( Tōfuku-ji )

Tōfuku-ji (東福寺) is a Buddhist temple in Higashiyama-ku in Kyoto, Japan. Tōfuku-ji takes its name from two temples in Nara, Tōdai-ji and Kōfuku-ji. It is one of the Kyoto Gozan or "five great Zen temples of Kyoto". Its honorary sangō prefix is Enichi-san (慧日山).

Tōfuku-ji was founded in 1236 by the imperial chancellor Kujō Michiie.[1] He appointed the monk Enni as founding priest, who had studied Rinzai Zen Buddhism in China under the monk Wuzhun Shifan. The temple was burned but rebuilt in the 15th century according to original plans. Tofuku-ji was one of the five temples of the Five Mountain System.
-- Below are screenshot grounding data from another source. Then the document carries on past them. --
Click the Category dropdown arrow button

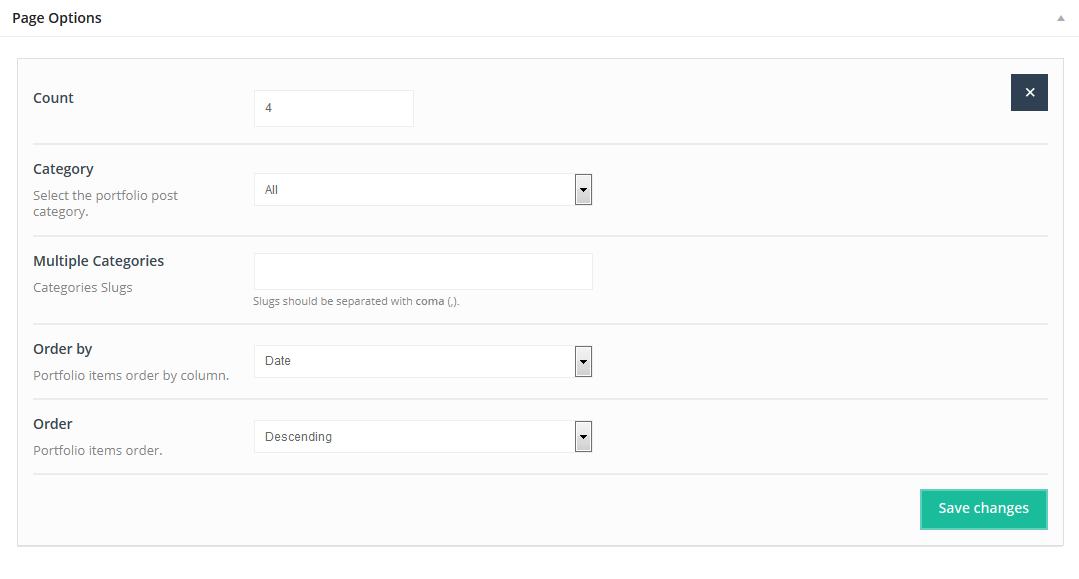[x=583, y=190]
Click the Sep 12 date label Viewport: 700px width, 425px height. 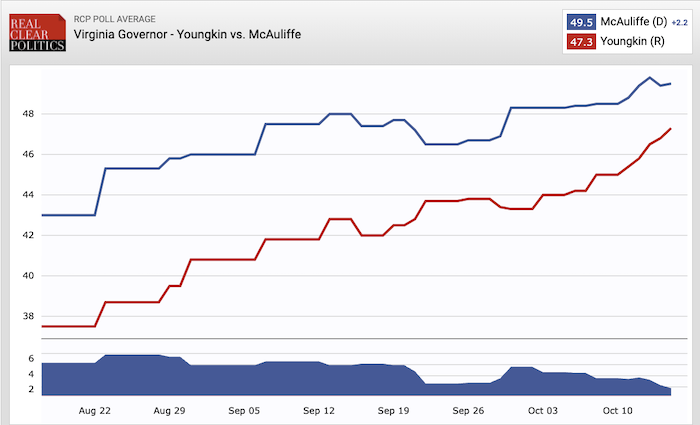(320, 410)
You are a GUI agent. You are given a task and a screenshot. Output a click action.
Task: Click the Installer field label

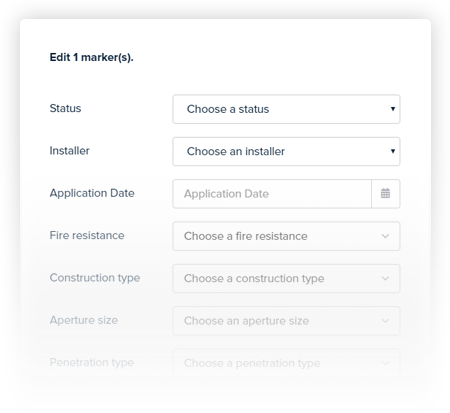[x=69, y=151]
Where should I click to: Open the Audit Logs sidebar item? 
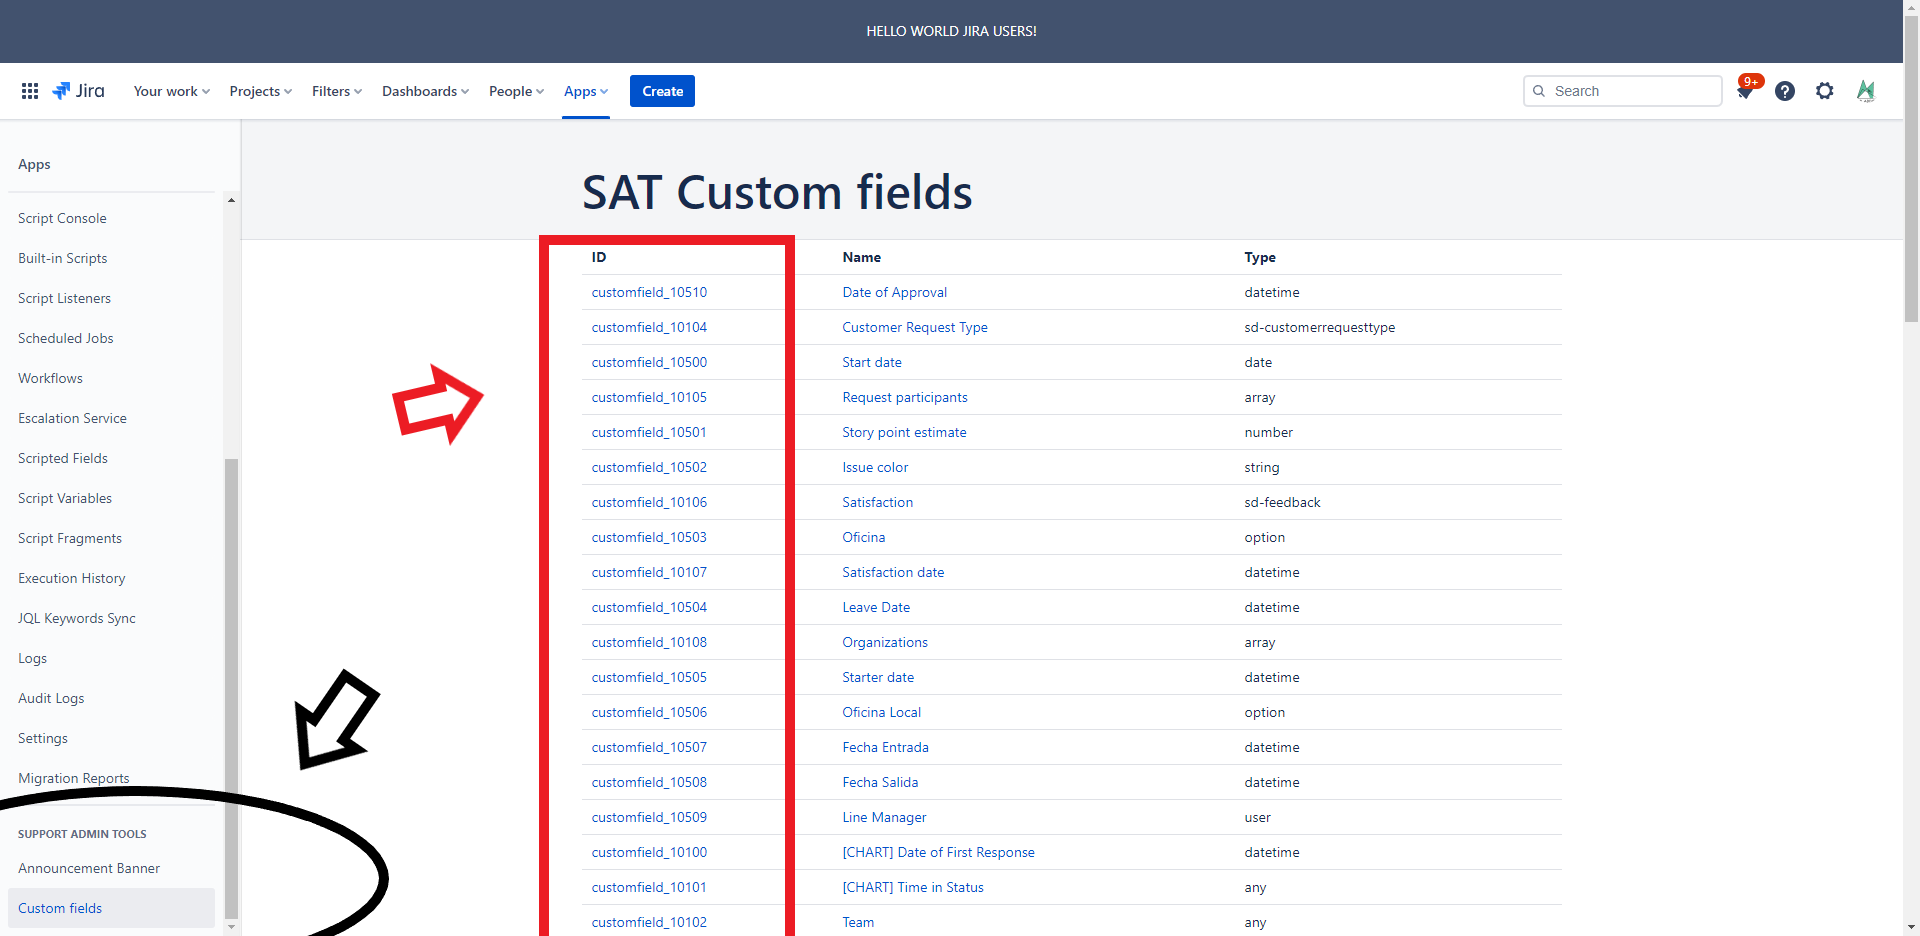pos(51,698)
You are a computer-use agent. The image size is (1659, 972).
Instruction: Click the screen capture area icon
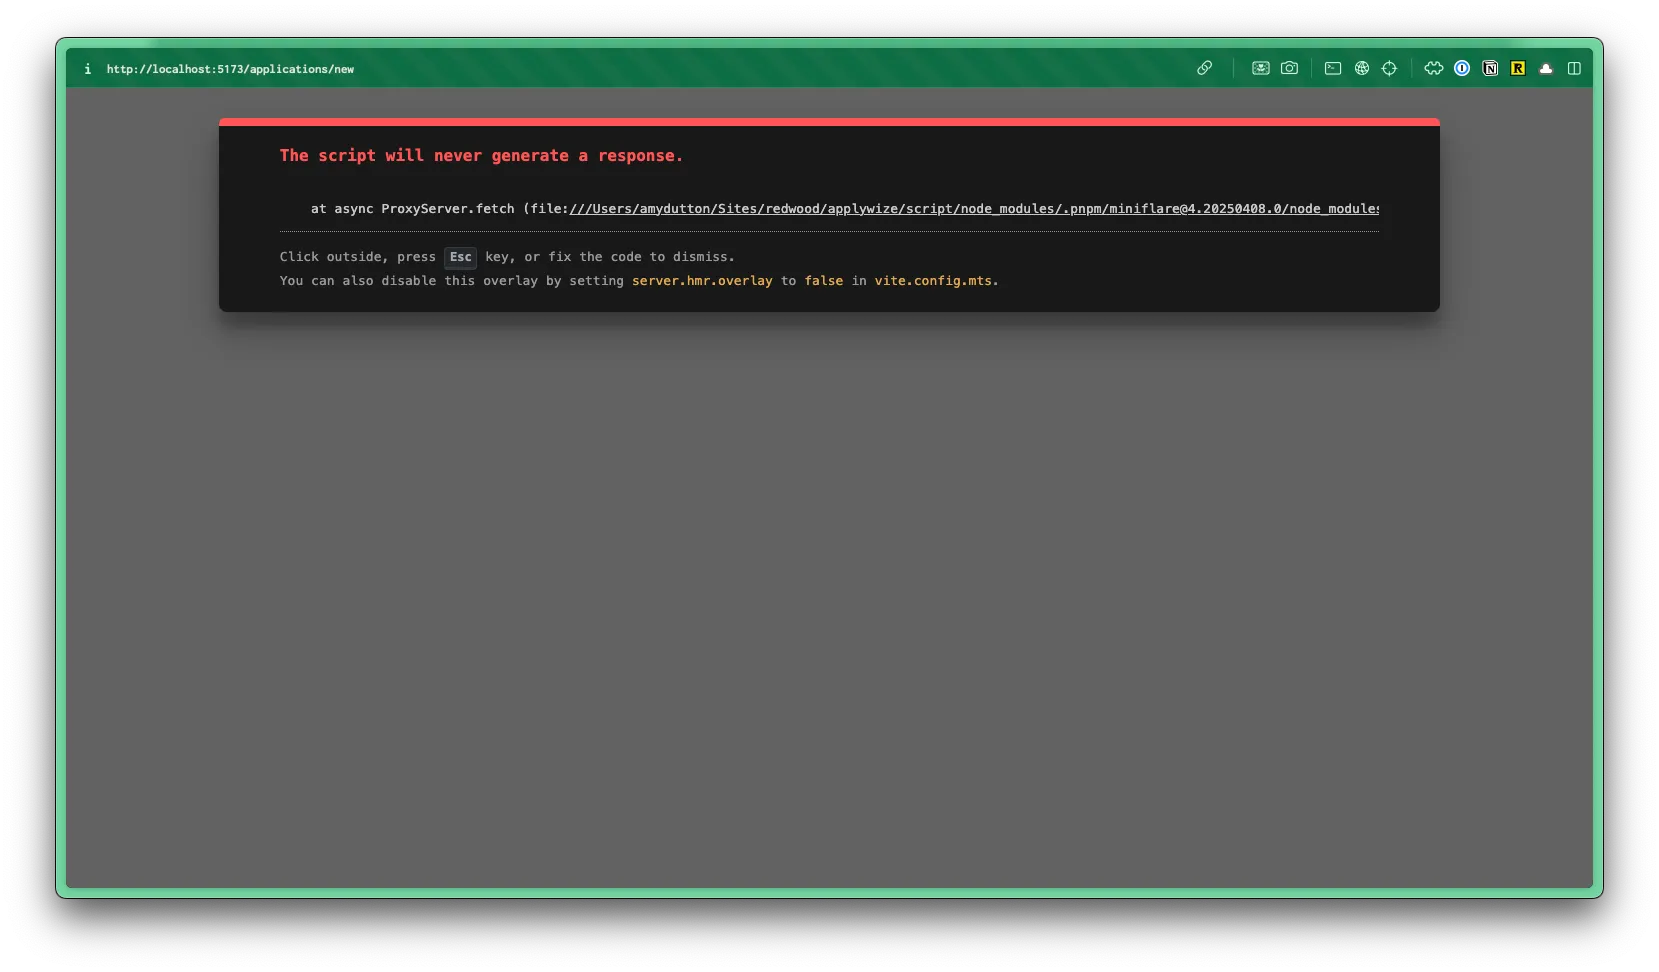(1261, 68)
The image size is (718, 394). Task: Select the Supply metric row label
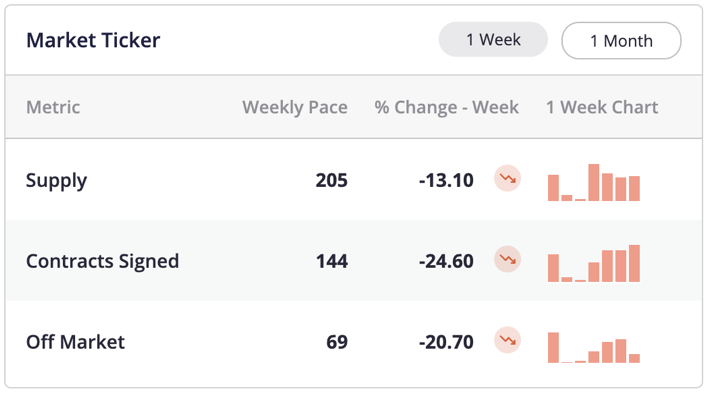[x=56, y=181]
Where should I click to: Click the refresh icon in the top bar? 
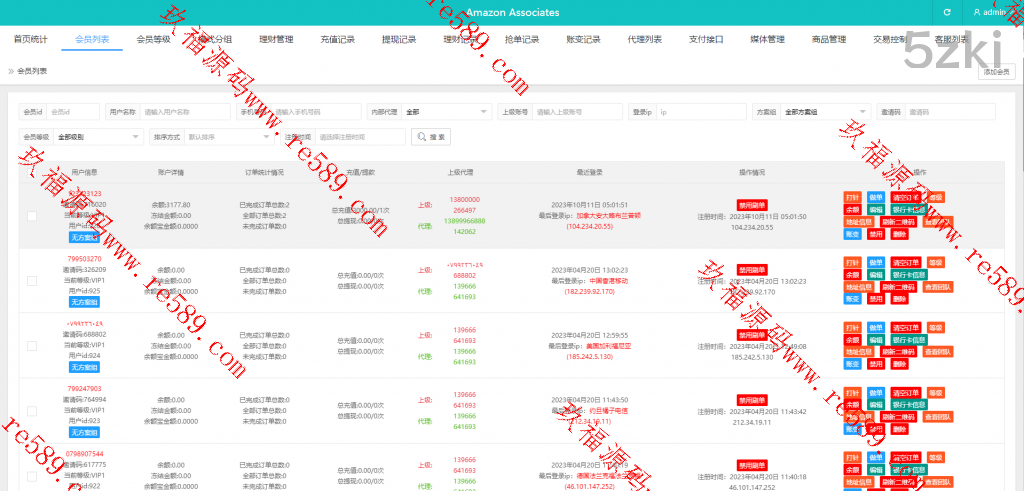(947, 12)
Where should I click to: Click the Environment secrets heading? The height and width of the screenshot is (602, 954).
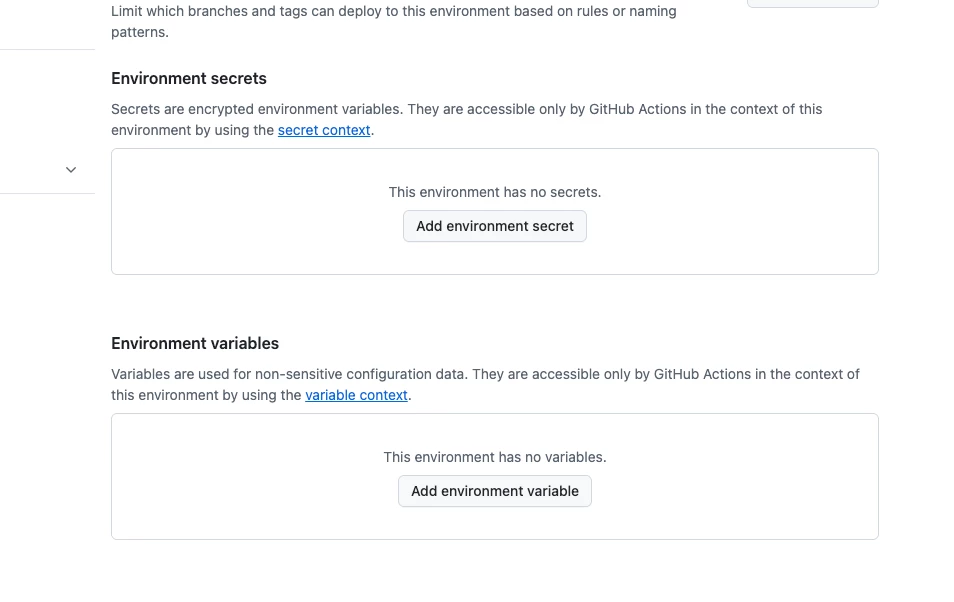click(x=189, y=78)
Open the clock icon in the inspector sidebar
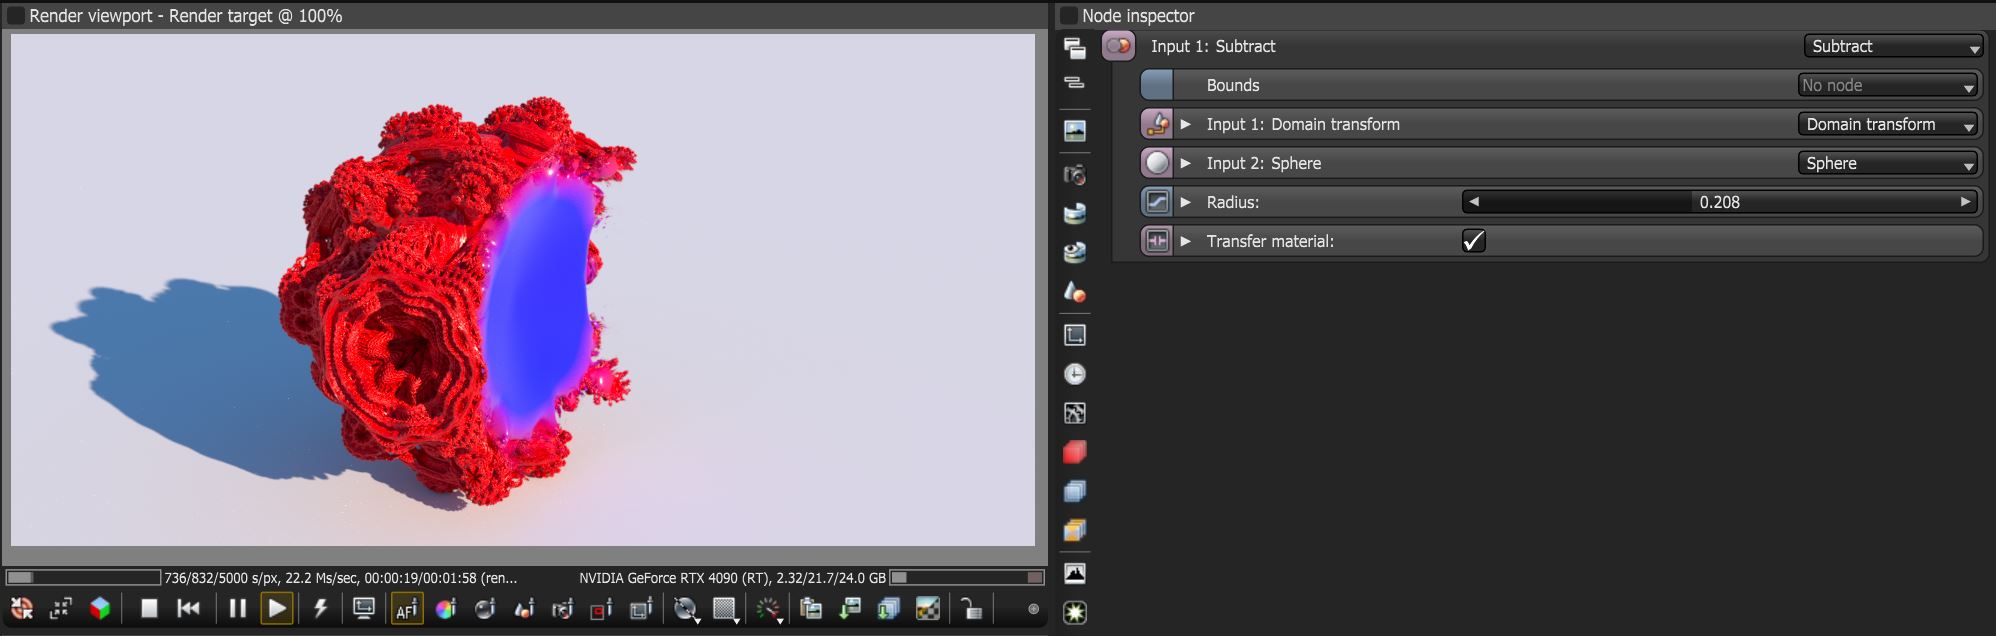The height and width of the screenshot is (636, 1996). (1075, 374)
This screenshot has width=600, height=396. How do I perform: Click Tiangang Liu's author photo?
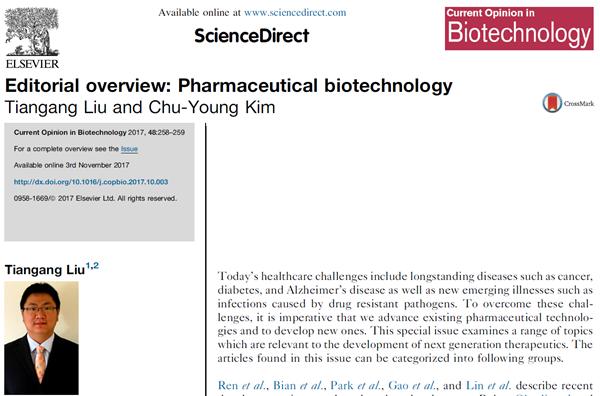41,338
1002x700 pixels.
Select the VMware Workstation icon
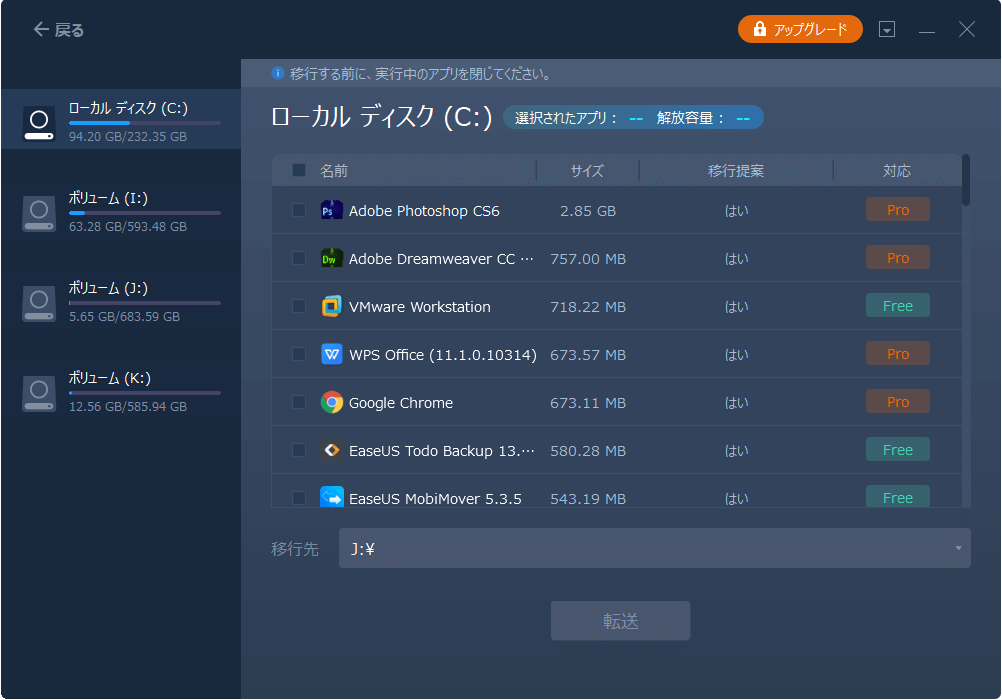(x=331, y=306)
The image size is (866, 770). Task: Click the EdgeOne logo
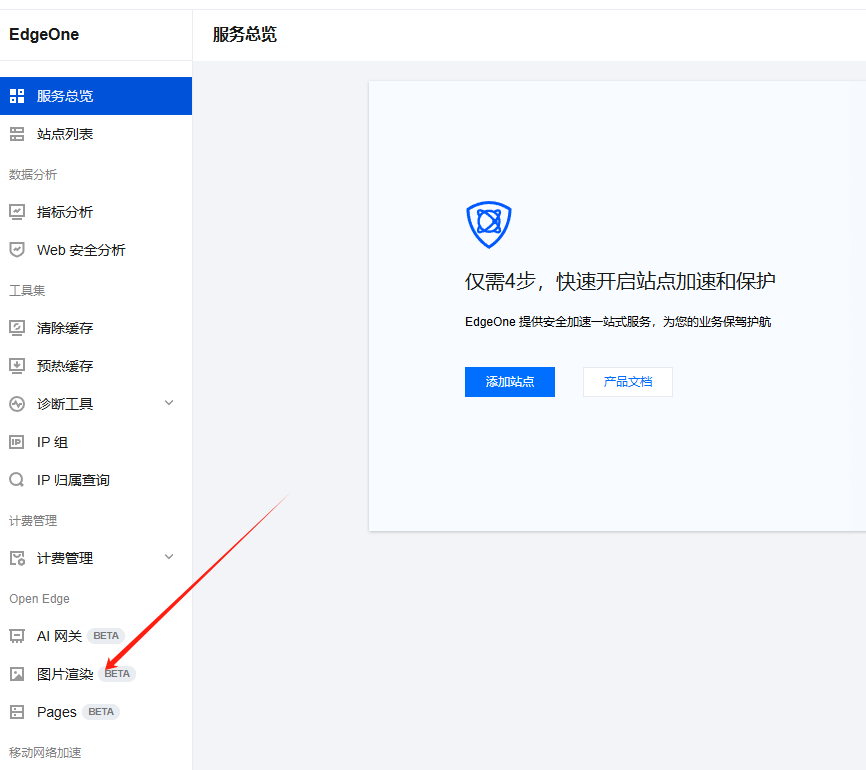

The temple was greatly reduced in size from 70 buildings to 25 during the Meiji era after the Shinbutsu bunri decree. In 1881, a fire burned down many major buildings such as the Main Hall, the Hōjo, the Hattō and the statue of Sakyamuni Buddha. During the Russo-Japanese War , the temple area was requisitioned and became a prisoner-of-war camp for Russians.

Both the main hall and the Hattō were rebuilt in 1917, and a new statue of Sakyamuni Buddha was later relocated to the temple in 1934.


In 1486 Ryōan Keigo became the 171st abbot of Tōfuku-ji. At the end of the 16th century Ankokuji Ekei was appointed abbot. From 1980 to 2009 Tōfuku-ji has been led by head abbot Keidō Fukushima.[2]